THE TASK
From the line containing "Given: Click the" to the last line of the records below, repeat every line exactly and add nothing else.

Top of DATA RECORDS

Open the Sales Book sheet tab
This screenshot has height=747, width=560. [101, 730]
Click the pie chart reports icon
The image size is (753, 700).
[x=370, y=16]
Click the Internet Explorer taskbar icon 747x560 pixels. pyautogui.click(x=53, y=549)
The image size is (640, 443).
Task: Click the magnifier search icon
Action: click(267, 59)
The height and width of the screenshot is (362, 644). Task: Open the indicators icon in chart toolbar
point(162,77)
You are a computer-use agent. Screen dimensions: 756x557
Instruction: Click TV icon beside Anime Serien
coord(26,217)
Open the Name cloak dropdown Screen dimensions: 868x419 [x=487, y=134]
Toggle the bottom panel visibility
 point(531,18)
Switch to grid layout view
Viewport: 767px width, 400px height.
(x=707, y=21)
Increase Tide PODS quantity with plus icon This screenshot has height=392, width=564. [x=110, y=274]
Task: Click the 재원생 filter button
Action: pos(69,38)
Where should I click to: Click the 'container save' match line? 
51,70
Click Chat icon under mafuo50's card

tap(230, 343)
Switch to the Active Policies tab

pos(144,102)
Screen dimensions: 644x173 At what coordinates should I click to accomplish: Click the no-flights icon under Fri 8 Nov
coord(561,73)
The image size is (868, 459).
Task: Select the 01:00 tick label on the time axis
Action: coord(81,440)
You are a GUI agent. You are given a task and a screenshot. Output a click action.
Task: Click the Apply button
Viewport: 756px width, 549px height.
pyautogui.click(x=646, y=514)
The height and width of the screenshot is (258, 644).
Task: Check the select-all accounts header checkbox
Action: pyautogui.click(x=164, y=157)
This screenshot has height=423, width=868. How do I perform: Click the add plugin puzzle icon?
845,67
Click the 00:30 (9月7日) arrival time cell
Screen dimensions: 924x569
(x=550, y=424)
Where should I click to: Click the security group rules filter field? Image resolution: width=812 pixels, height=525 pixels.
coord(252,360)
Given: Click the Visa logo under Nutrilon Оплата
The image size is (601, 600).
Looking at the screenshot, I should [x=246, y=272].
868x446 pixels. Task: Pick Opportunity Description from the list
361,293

Bottom of DATA RECORDS

THE ANSWER
Given: Click the Visa logo under Nutrilon Оплата
The image size is (601, 600).
Looking at the screenshot, I should [x=246, y=272].
868x446 pixels. Task: Pick Opportunity Description from the list
361,293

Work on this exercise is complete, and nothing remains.